**WORK INSTRUCTIONS**
Where a line of the data below has the string "width", copy that line.

------ GIVEN DATA

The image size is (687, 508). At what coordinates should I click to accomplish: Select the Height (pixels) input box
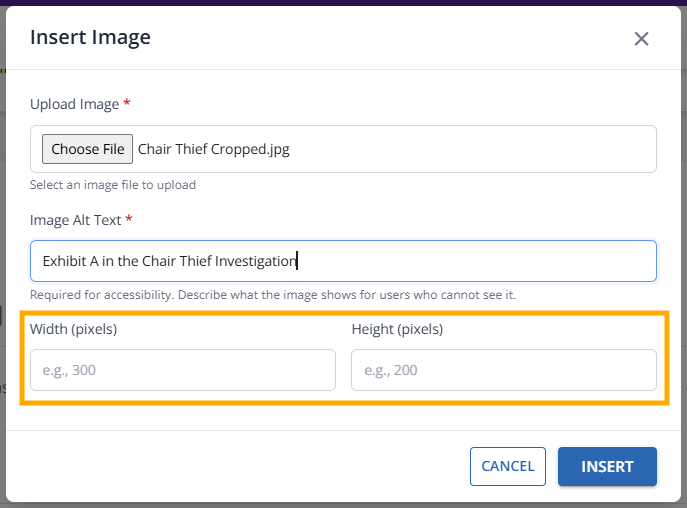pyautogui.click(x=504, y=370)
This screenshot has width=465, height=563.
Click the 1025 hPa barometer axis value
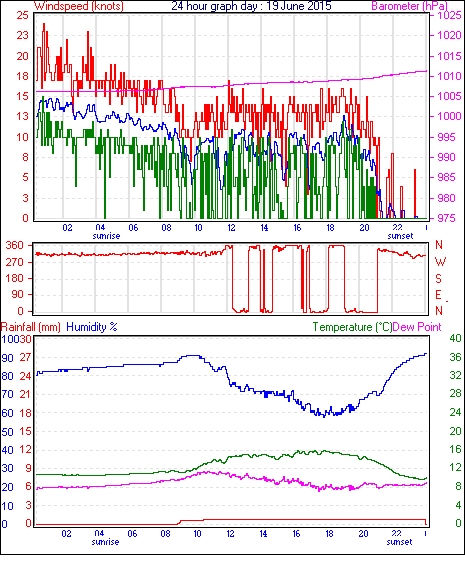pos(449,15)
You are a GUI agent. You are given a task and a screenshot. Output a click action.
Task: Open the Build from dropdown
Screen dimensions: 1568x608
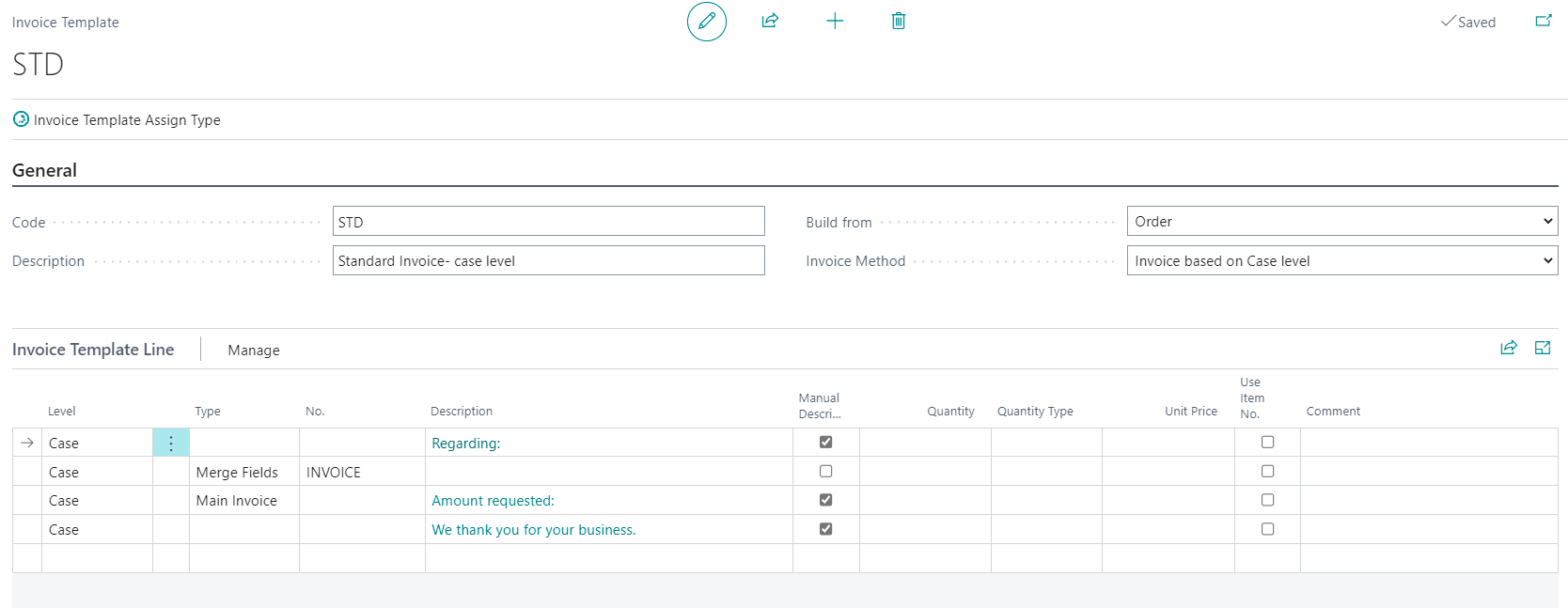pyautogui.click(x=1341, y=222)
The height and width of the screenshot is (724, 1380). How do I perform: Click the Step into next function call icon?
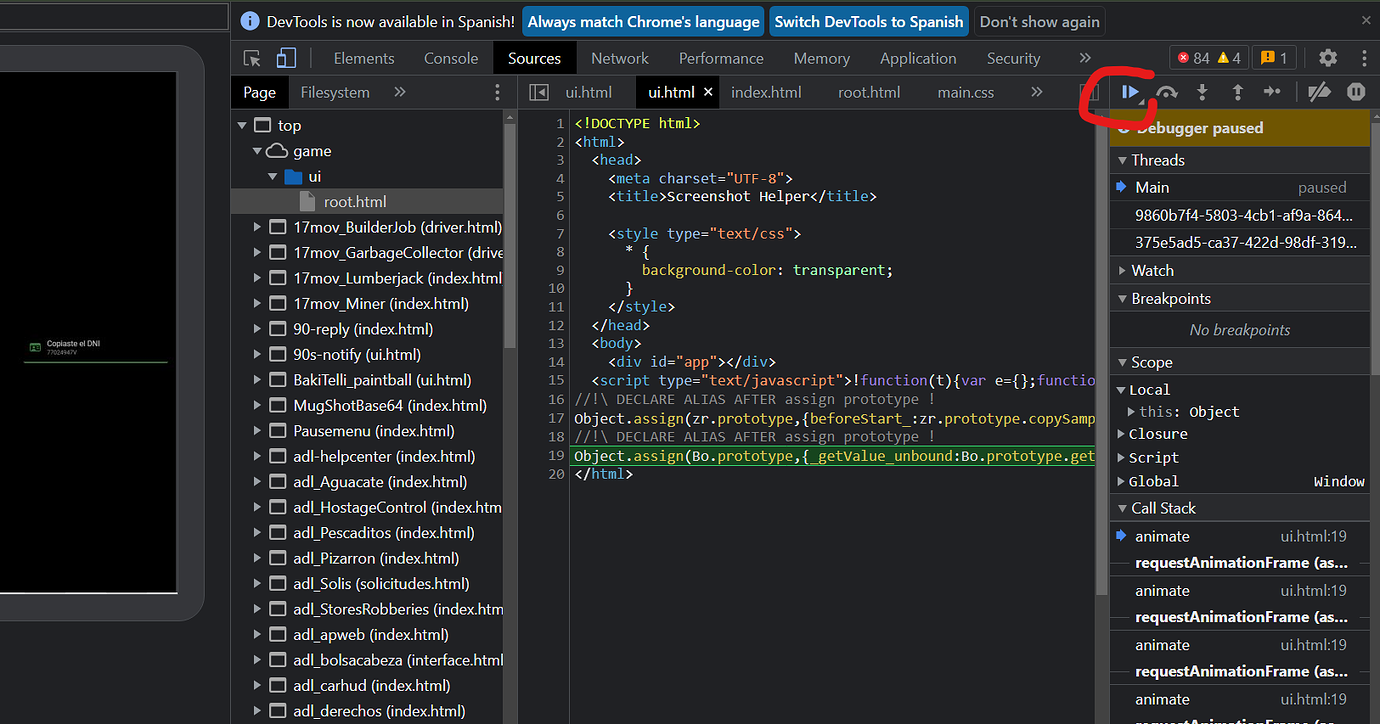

------------

**RESPONSE**
This screenshot has width=465, height=563.
The height and width of the screenshot is (724, 1380). How do I perform: Click the Step into next function call icon?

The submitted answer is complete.